Fiscal conservatives are killing us

It's always useful to remember budgets are only political documents. They're a rhetorical weapon of mass deception. Appropriations are the real deal. And more proof that the GOP really doesn't give a flying leap about budgets, even as they now refuse to go to conference to pass one, Republicans are furiously slicing and dicing funding to circumvent the sequestration cuts.

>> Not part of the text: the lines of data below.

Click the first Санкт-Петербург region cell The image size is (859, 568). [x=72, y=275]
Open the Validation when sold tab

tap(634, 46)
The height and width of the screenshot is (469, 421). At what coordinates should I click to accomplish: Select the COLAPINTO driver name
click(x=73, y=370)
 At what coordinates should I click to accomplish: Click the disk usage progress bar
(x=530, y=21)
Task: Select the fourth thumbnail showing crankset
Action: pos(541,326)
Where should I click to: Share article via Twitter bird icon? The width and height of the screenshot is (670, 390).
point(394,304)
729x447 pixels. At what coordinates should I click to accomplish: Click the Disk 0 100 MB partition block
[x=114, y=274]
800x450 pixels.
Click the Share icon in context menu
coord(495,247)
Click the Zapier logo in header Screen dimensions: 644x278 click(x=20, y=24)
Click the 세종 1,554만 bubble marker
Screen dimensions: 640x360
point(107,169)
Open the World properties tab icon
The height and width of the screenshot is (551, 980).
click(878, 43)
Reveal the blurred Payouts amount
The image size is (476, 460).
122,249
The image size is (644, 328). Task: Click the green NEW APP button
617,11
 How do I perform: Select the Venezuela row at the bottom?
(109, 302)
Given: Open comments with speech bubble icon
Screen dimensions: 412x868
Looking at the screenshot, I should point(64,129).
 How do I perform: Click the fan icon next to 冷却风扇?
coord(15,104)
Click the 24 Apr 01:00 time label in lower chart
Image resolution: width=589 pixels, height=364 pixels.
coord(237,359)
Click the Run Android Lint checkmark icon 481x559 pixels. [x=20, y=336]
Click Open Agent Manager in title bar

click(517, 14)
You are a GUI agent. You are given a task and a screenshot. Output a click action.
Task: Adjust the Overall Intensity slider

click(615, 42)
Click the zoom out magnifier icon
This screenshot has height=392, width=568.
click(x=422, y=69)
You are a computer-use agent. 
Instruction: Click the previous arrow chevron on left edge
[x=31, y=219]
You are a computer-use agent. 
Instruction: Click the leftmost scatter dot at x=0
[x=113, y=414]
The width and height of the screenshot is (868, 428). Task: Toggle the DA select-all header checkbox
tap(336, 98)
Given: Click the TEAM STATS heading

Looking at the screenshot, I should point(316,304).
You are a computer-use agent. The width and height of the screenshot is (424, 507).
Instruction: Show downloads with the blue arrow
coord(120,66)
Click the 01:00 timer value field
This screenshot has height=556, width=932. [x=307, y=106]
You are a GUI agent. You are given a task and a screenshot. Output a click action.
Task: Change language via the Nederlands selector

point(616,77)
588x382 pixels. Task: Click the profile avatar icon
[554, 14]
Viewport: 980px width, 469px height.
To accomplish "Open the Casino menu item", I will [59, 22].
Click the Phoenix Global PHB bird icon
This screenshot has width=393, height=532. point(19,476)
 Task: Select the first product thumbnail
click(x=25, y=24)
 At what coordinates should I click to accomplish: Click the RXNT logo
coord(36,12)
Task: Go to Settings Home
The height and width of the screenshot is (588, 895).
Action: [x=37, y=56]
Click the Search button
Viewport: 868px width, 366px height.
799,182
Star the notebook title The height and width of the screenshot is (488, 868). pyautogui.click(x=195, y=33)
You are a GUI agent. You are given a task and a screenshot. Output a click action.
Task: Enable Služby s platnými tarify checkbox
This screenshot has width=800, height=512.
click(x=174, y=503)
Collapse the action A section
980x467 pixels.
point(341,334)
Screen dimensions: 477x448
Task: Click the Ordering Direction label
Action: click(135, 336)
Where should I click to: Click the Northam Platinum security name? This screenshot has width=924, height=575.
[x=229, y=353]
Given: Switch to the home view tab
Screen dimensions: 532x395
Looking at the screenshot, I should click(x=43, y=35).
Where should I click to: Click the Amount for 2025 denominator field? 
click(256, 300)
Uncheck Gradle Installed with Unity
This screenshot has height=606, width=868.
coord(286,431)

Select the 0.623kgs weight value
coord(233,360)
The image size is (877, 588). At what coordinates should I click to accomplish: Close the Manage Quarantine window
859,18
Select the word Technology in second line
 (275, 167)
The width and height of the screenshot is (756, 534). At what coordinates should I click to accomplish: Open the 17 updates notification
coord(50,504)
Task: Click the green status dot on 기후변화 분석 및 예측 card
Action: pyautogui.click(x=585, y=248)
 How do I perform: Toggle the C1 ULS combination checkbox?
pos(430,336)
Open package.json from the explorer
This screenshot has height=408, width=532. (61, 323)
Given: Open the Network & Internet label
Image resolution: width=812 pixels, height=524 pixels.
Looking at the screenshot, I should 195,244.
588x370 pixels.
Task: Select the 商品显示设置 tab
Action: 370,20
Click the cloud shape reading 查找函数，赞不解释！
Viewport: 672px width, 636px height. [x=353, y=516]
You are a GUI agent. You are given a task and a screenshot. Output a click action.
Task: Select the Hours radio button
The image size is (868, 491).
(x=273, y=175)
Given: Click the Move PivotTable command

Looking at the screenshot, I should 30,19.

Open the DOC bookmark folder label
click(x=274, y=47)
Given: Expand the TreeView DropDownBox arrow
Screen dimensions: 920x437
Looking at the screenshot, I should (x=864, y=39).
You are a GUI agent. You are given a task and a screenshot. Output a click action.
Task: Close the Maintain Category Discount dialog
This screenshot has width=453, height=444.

Of course they never offer specifics but the plan "focuses the biggest cuts" on aid to local school districts, health research and enforcement of labor laws. Also:
Veterans Affairs, Homeland Security and the Pentagon would be spared under the plan approved by the House Appropriations Committee on a party-line vote, but legislation responsible for federal firefighting efforts and Indian health care would absorb a cut of 18 percent below legislation adopted in March. [...]

Capitol Hill's budget would be untouched, however. House GOP leaders, who have boasted recently of their efforts to cut Congress' generous budget, opted against cutting further below levels imposed under the automatic, across-the-board spending cuts that began taking effects in March. In fact, the House would get a 1.6 percent budget increase when measured against current levels.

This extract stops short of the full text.